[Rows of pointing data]
==============================

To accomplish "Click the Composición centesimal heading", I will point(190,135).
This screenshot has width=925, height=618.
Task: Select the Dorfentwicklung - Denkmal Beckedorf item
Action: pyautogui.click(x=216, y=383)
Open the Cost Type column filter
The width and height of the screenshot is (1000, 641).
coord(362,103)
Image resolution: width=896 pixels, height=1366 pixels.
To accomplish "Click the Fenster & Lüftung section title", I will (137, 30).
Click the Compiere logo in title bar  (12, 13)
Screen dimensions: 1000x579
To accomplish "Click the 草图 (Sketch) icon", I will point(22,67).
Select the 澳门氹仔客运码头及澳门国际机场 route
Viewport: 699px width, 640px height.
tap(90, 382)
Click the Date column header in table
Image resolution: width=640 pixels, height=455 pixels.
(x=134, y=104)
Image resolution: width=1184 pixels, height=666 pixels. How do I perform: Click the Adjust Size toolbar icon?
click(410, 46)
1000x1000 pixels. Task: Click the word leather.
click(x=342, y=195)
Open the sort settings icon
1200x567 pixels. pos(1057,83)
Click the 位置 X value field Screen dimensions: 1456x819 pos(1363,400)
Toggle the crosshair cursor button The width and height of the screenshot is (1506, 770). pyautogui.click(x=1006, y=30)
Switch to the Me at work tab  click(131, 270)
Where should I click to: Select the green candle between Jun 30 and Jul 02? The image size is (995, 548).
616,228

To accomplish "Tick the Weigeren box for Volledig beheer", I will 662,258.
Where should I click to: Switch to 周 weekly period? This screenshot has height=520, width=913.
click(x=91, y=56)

==============================

- _The exercise_: Swap "Screen dimensions" for "Display size" throughout the records above, keeping every other line and character as it is.

- _Task result_:
To accomplish "Click the Composición centesimal heading", I will point(190,135).
This screenshot has width=925, height=618.
Task: Select the Dorfentwicklung - Denkmal Beckedorf item
Action: pyautogui.click(x=216, y=383)
Open the Cost Type column filter
The width and height of the screenshot is (1000, 641).
coord(362,103)
Image resolution: width=896 pixels, height=1366 pixels.
To accomplish "Click the Fenster & Lüftung section title", I will (137, 30).
Click the Compiere logo in title bar  (12, 13)
Display size: 1000x579
To accomplish "Click the 草图 (Sketch) icon", I will point(22,67).
Select the 澳门氹仔客运码头及澳门国际机场 route
Viewport: 699px width, 640px height.
tap(90, 382)
Click the Date column header in table
Image resolution: width=640 pixels, height=455 pixels.
(x=134, y=104)
Image resolution: width=1184 pixels, height=666 pixels. How do I perform: Click the Adjust Size toolbar icon?
click(410, 46)
1000x1000 pixels. Task: Click the word leather.
click(x=342, y=195)
Open the sort settings icon
1200x567 pixels. pos(1057,83)
Click the 位置 X value field Display size: 1456x819 pos(1363,400)
Toggle the crosshair cursor button The width and height of the screenshot is (1506, 770). pyautogui.click(x=1006, y=30)
Switch to the Me at work tab  click(131, 270)
Where should I click to: Select the green candle between Jun 30 and Jul 02? The image size is (995, 548).
616,228

To accomplish "Tick the Weigeren box for Volledig beheer", I will 662,258.
Where should I click to: Switch to 周 weekly period? This screenshot has height=520, width=913.
click(x=91, y=56)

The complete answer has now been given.